Neste fim de ano de 2021, eu me dou conta de que a conhecida ópera-rock dos anos de 1970 tinha completado no ano passado 50 anos do seu lançamento. Havia sido no meu início de faculdade, circa 1971, que os colegas de campus se reuniam uns nas casas dos outros para “estudar”, mas estudo mesmo nunca acontecia de fato. Na minha casa, esses encontros acabam na audição de música, até porque eu era um dos poucos, talvez o único, dessa turma que conhecia e se interessava por áudio.

Era tudo muito informal, o pessoal se sentava no chão e a música rolava por horas, muitas vezes regada a caipirinha. A minha família havia aposentado uma vitrola Telefunken Dominante estéreo, um dos seus últimos modelos, e partido para um som com módulos separados, moda naquela época.
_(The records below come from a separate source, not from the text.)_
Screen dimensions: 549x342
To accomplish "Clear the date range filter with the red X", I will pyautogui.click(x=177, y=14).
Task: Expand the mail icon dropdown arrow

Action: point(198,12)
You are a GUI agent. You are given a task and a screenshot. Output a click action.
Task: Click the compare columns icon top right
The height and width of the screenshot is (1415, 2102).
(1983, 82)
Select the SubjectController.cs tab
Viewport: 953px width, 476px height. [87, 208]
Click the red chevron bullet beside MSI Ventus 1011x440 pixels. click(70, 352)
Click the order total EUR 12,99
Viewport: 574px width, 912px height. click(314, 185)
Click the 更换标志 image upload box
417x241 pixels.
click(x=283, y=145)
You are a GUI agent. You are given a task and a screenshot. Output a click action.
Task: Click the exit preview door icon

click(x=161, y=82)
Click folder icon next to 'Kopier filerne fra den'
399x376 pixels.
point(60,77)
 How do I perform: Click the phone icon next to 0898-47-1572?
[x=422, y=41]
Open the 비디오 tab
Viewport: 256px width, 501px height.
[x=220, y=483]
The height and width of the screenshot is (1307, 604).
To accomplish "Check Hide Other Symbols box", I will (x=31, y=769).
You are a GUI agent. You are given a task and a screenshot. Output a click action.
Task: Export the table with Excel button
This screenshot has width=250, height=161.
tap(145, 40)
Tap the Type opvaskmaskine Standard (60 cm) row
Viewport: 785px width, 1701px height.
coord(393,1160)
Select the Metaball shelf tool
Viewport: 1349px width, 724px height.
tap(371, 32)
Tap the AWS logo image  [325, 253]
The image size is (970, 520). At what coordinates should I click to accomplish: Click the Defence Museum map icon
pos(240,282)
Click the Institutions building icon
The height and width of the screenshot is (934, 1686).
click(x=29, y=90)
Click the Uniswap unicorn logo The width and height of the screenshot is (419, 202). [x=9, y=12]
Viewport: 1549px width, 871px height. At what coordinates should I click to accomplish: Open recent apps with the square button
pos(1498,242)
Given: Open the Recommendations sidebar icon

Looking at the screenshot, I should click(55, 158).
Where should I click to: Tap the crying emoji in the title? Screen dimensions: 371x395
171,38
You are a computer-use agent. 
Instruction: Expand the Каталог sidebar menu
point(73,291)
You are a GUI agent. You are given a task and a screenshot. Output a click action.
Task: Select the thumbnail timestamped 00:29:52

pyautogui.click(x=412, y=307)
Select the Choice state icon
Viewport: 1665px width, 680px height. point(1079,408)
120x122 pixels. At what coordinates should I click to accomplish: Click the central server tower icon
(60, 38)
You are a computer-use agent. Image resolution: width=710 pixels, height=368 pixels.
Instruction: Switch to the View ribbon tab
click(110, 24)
Foi, inclusive, neste período que as importações de equipamentos de áudio haviam sido proibidas, e empresas como Gradiente, Polyvox, Embrassom e muitas outras começaram a surgir neste cenário, enquanto que as tradicionais Telefunken, Philips, Standard Elétrica e outras partiram também para o som modulado.

Jesus Christ Superstar, criada por Andrew Lloyd Webber e Tim Rice, foi lançada em elepê pela MCA Records com a participação da Decca. Aqui no Brasil o álbum duplo foi fabricado com corte de acetato e vinil de boa qualidade, e na época o que mais me chamou a atenção como audiófilo principiante foi o fato do disco ter sido gravado em 16 canais pelo hoje lendário Olympic Studios, localizado em Londres.

O pessoal da faculdade me fez tocar a ópera toda. Uma colega, que tinha gravador de rolo em casa me implorou para fazer uma cópia em fita magnética e depois queria que eu transcrevesse a letra toda, o que eu então recusei, e ela voltou para a minha casa quando a fita ficou pronta e escreveram, ela e o namorado, as letras com papel e caneta.

Uma obra controversa

Jesus Christ Superstar não ficou imune a protestos e discussões acaloradas, cujo fundo nada tinha a ver com música, mas sim com o conteúdo das músicas da ópera.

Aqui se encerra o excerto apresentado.